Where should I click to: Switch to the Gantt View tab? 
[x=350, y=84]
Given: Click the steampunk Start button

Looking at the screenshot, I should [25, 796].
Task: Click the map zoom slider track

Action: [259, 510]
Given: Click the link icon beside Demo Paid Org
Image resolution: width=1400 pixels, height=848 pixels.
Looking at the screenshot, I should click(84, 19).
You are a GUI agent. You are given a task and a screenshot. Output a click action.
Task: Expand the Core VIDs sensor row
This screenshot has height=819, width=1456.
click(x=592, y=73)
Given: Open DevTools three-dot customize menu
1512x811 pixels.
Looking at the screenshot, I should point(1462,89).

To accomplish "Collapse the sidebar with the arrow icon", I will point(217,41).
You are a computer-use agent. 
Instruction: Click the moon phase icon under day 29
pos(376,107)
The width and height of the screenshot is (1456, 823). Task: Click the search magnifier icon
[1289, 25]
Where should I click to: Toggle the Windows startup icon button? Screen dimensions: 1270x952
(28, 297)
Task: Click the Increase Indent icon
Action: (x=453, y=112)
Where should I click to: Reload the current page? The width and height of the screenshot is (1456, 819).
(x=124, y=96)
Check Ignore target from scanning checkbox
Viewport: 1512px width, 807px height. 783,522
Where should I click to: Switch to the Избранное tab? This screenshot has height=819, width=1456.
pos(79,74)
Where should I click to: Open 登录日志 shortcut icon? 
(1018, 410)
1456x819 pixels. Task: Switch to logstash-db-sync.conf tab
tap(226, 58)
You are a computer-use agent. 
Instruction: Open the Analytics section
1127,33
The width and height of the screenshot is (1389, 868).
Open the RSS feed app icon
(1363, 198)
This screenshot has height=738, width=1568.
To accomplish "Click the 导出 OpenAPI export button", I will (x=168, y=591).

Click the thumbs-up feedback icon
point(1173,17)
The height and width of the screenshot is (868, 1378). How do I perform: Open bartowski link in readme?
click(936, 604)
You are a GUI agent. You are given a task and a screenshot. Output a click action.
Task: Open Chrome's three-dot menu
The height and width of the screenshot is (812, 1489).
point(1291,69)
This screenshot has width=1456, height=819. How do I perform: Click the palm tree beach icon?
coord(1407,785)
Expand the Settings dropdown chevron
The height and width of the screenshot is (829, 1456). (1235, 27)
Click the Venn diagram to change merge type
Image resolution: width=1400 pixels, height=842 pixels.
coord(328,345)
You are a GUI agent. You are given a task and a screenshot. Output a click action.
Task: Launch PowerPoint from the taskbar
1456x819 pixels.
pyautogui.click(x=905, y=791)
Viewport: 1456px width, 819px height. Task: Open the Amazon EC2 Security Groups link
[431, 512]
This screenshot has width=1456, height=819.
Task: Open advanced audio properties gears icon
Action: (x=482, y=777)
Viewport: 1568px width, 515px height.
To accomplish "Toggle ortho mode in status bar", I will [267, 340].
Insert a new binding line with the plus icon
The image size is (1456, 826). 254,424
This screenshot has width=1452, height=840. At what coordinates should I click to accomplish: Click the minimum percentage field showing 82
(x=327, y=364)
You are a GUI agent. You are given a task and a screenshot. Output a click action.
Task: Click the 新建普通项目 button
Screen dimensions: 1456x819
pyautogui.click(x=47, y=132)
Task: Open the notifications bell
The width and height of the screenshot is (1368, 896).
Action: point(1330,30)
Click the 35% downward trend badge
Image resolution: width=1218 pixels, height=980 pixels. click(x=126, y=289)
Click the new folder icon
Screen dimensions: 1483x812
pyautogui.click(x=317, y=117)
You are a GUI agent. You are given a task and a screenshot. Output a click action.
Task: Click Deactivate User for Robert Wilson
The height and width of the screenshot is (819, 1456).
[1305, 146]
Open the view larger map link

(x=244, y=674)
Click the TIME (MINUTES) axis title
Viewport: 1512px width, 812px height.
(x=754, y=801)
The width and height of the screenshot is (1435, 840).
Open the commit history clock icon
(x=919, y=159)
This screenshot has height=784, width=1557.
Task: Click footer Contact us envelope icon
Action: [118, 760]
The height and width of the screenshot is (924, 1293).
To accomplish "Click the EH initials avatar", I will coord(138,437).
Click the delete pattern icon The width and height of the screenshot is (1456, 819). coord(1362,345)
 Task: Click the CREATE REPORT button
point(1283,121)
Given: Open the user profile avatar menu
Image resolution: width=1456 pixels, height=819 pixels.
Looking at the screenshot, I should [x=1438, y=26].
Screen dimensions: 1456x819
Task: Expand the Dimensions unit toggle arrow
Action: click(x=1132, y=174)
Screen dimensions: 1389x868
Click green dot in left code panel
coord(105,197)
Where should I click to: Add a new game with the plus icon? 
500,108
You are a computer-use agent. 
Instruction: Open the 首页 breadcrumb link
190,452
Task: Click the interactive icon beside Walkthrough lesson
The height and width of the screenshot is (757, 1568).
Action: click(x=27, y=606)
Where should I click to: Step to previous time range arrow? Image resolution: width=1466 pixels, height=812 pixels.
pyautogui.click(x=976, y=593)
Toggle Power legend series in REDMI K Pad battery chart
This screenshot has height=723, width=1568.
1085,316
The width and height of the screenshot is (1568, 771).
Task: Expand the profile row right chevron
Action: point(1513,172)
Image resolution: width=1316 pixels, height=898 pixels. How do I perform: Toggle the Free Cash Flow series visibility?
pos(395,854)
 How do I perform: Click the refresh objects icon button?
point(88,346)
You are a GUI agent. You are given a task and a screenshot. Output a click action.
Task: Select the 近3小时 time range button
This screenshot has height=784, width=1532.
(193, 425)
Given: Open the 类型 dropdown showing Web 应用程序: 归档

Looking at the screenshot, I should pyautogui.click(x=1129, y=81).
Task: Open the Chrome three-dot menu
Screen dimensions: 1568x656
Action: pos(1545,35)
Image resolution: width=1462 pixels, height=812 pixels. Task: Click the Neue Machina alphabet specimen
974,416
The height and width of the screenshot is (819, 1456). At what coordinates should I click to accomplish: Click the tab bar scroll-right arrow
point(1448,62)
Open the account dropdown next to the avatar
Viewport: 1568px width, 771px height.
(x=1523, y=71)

-----

Begin at the line containing "Task: Open the Chrome three-dot menu" and reproduce every line through the last one in the records above, exactly.

- Result of this exercise -
Task: Open the Chrome three-dot menu
Screen dimensions: 1568x656
Action: pos(1545,35)
Image resolution: width=1462 pixels, height=812 pixels. Task: Click the Neue Machina alphabet specimen
974,416
The height and width of the screenshot is (819, 1456). At what coordinates should I click to accomplish: Click the tab bar scroll-right arrow
point(1448,62)
Open the account dropdown next to the avatar
Viewport: 1568px width, 771px height.
(x=1523, y=71)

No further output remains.